Kradzież tożsamości uczniów i nauczycieli
Za pomocą oprogramowania typu ransomware przesyłanego na urządzenia wykorzystywane do nauki zdalnej, cyberprzestępcy są w stanie przejąć kontrolę nad danymi znajdującymi się na komputerze ofiar. Wszelkie działania tego typu mają ogromny wpływ nie tylko na przebieg zajęć. Przerwy w zajęciach, phishingowe wiadomości mailowe i kradzież tożsamości w dużym stopniu dezorganizują tok nauczania, a także wpływają na życie uczniów, nauczycieli i rodziców. W końcu szkoły pozostają jednymi z największych banków danych osobowych, które mogą posłużyć atakującym do różnych przestępstw. Dobrym przykładem jest cyberatak przeprowadzony w Stanach Zjednoczonych w okręgu szkolnym hrabstwa Broward na Florydzie. Zaatakowane złośliwym oprogramowaniem placówki odmówiły wypłacenia 40 milionów dolarów okupu, co spowodowało wyciek do Internetu prawie 26 tysięcy skradzionych plików, na które składały się dane osobowe, polisy ubezpieczeniowe, jak i opinie nauczycieli na temat swoich uczniów.

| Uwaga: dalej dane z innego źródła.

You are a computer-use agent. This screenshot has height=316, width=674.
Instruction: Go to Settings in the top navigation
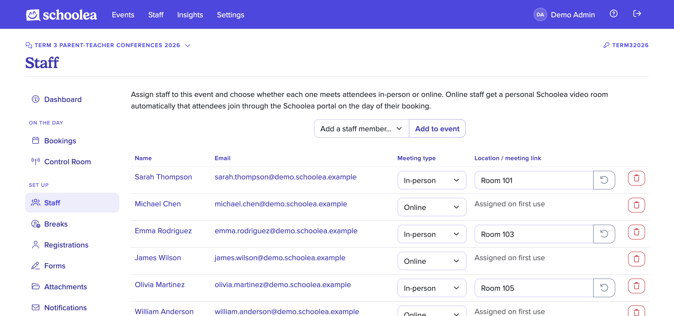pyautogui.click(x=230, y=15)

- Wyciek danych w przypadku nieletnich może wydawać się w naszym kraju bezcelowy czy niegroźny, jednak w krajach Ameryki Północnej cyberprzestępcy wykorzystywali takie dane, jak numer ubezpieczenia społecznego, do otwarcia kont kredytowych. W tej sytuacji uczeń może nie mieć nawet świadomości, że jego dane zostały wykorzystane, aż do momentu, gdy sam osiągnie pełnoletniość i będzie starał się o kredyt. Oczywiście w takich atakach cierpią nie tylko uczniowie, ale i pracownicy szkół - dodaje Kamil Sadkowski.